Problem description:
How many lines of the entries hold the string "checkbox"? Reply with the number alone.

Stored data entries:
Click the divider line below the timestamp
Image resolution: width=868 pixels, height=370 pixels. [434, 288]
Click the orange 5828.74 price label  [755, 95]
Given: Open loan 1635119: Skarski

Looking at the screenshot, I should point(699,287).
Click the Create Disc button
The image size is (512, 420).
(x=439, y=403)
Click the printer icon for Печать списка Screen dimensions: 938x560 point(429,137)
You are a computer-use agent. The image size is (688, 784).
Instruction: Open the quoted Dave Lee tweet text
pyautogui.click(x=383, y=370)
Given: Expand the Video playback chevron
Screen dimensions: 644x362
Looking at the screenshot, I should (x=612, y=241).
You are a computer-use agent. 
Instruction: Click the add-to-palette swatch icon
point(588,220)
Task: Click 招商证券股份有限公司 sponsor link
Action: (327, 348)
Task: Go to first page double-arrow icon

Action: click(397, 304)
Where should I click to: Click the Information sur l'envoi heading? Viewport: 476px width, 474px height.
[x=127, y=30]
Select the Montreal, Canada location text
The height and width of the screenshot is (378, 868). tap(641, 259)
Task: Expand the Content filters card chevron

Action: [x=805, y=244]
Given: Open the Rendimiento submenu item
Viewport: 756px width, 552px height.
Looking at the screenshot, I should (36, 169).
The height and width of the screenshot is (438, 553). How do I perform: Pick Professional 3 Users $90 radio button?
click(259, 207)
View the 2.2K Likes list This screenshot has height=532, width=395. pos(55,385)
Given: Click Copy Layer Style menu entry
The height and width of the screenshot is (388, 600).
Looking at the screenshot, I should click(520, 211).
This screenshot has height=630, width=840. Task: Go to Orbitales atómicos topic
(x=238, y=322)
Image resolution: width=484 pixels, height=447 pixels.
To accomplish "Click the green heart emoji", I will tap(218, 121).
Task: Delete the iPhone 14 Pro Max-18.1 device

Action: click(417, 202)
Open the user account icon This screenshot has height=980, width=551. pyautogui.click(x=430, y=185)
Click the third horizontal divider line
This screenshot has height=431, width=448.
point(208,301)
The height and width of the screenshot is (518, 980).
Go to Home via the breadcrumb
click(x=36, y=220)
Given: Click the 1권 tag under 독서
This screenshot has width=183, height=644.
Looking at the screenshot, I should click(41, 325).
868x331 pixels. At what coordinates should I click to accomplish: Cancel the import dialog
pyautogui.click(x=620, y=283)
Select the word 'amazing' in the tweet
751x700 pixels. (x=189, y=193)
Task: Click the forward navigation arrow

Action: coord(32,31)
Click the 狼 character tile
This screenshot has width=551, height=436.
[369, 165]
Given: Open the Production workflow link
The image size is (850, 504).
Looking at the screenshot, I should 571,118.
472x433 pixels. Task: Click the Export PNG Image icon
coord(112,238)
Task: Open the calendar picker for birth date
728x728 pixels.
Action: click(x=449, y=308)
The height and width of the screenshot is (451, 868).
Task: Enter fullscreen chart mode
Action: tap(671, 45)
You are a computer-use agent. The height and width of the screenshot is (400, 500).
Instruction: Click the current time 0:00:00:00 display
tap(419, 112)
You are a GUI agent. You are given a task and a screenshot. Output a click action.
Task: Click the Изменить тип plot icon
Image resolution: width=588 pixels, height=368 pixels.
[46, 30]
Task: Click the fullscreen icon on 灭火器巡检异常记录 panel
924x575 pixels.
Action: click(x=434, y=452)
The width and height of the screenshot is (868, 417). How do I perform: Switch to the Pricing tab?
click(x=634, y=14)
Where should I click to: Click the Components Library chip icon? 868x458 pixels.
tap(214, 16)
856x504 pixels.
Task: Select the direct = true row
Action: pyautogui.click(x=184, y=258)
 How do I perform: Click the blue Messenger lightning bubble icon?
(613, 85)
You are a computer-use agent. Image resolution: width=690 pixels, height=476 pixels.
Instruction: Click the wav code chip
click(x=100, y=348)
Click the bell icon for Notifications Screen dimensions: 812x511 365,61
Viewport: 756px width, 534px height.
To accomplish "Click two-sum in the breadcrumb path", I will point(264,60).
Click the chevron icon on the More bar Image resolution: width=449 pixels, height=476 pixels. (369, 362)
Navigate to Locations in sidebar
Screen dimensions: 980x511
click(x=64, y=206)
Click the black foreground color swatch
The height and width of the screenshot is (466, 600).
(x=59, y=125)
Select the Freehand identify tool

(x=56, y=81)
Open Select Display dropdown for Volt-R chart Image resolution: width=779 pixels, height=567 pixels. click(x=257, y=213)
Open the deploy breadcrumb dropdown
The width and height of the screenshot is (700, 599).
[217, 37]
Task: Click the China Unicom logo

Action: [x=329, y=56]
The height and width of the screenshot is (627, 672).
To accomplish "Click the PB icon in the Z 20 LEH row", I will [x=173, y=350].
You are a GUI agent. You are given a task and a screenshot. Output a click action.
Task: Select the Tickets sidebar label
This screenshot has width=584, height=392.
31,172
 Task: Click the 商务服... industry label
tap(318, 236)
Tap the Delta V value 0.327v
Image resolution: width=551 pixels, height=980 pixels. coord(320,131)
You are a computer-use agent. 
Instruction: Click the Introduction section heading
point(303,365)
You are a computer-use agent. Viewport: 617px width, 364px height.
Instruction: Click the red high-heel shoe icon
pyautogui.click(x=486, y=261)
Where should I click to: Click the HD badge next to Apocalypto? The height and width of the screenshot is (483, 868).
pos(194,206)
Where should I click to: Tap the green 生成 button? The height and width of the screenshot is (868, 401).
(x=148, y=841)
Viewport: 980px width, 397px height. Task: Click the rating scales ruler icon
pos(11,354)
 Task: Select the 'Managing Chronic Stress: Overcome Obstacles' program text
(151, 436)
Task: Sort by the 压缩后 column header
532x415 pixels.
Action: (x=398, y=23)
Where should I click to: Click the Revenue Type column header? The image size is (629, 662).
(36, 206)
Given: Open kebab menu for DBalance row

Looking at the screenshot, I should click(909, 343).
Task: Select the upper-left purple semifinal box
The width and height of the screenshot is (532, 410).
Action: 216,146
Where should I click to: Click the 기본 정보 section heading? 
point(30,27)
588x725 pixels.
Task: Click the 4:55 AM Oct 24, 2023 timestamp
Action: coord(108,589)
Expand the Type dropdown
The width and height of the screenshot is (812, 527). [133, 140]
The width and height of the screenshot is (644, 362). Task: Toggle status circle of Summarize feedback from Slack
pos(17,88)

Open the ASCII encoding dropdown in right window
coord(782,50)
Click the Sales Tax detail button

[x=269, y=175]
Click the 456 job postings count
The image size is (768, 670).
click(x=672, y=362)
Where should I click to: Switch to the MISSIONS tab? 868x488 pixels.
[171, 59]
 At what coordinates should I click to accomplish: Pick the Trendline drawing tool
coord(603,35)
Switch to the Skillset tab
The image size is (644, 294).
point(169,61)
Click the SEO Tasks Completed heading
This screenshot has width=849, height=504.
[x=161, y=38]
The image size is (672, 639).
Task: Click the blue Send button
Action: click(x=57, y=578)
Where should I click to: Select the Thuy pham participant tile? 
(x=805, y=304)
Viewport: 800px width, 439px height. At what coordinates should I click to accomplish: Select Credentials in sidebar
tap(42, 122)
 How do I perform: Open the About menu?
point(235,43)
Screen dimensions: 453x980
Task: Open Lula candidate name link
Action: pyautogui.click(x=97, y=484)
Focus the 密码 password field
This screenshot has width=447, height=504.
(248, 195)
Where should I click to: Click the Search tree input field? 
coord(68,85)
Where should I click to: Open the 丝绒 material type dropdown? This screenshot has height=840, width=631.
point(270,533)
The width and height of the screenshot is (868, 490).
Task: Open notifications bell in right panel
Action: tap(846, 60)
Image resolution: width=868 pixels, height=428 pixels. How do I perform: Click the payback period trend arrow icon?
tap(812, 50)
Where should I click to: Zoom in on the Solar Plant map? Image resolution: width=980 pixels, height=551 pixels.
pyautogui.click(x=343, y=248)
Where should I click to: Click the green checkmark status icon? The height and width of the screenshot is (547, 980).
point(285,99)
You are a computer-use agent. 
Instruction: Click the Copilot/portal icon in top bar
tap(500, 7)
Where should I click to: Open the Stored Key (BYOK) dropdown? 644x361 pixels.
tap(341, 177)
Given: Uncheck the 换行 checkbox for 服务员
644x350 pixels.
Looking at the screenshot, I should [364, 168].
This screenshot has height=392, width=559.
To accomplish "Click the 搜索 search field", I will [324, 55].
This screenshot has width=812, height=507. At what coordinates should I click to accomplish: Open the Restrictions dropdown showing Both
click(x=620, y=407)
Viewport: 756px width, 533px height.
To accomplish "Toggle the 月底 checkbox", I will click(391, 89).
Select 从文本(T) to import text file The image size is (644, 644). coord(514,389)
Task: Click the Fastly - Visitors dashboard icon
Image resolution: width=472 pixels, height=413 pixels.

Solution to this problem:
2